# [EXERCISE GOAL]
Scan the material below for every line with the string "agent", and copy those lines.

= Beginning of Section =

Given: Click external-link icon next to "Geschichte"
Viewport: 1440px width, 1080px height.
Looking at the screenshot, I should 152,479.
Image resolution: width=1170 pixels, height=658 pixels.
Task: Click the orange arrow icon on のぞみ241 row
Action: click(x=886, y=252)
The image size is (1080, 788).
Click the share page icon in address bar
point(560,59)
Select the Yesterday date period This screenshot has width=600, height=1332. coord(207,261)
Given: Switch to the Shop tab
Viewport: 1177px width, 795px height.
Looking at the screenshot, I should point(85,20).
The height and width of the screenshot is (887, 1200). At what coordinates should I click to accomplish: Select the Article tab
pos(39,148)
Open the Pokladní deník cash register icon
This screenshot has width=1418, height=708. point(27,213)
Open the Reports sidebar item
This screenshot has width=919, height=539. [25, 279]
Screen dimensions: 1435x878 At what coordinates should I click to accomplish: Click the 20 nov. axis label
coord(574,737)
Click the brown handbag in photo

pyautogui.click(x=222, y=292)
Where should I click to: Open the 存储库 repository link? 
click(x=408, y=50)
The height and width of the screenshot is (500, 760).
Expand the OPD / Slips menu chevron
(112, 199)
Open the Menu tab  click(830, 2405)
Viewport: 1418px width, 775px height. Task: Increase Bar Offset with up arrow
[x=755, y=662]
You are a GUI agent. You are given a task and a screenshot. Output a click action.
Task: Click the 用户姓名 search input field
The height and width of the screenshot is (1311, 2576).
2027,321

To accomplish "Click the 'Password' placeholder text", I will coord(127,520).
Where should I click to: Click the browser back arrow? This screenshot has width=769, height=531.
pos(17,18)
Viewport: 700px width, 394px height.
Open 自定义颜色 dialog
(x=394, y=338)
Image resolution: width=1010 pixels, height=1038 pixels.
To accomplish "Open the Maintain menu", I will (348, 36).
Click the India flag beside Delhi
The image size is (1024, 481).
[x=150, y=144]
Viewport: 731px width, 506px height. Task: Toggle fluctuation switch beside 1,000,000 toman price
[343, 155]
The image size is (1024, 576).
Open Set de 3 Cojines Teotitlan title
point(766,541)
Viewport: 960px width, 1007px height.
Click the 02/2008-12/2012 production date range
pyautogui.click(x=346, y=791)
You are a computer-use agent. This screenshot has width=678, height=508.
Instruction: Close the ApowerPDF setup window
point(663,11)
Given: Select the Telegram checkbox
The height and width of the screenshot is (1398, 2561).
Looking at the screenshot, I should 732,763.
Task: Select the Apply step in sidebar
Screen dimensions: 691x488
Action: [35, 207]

= End of Section =

# [RESULT FOR THIS TASK]
You are a GUI agent. You are given a task and a screenshot. Output a click action.
You are a computer-use agent. This screenshot has width=678, height=508.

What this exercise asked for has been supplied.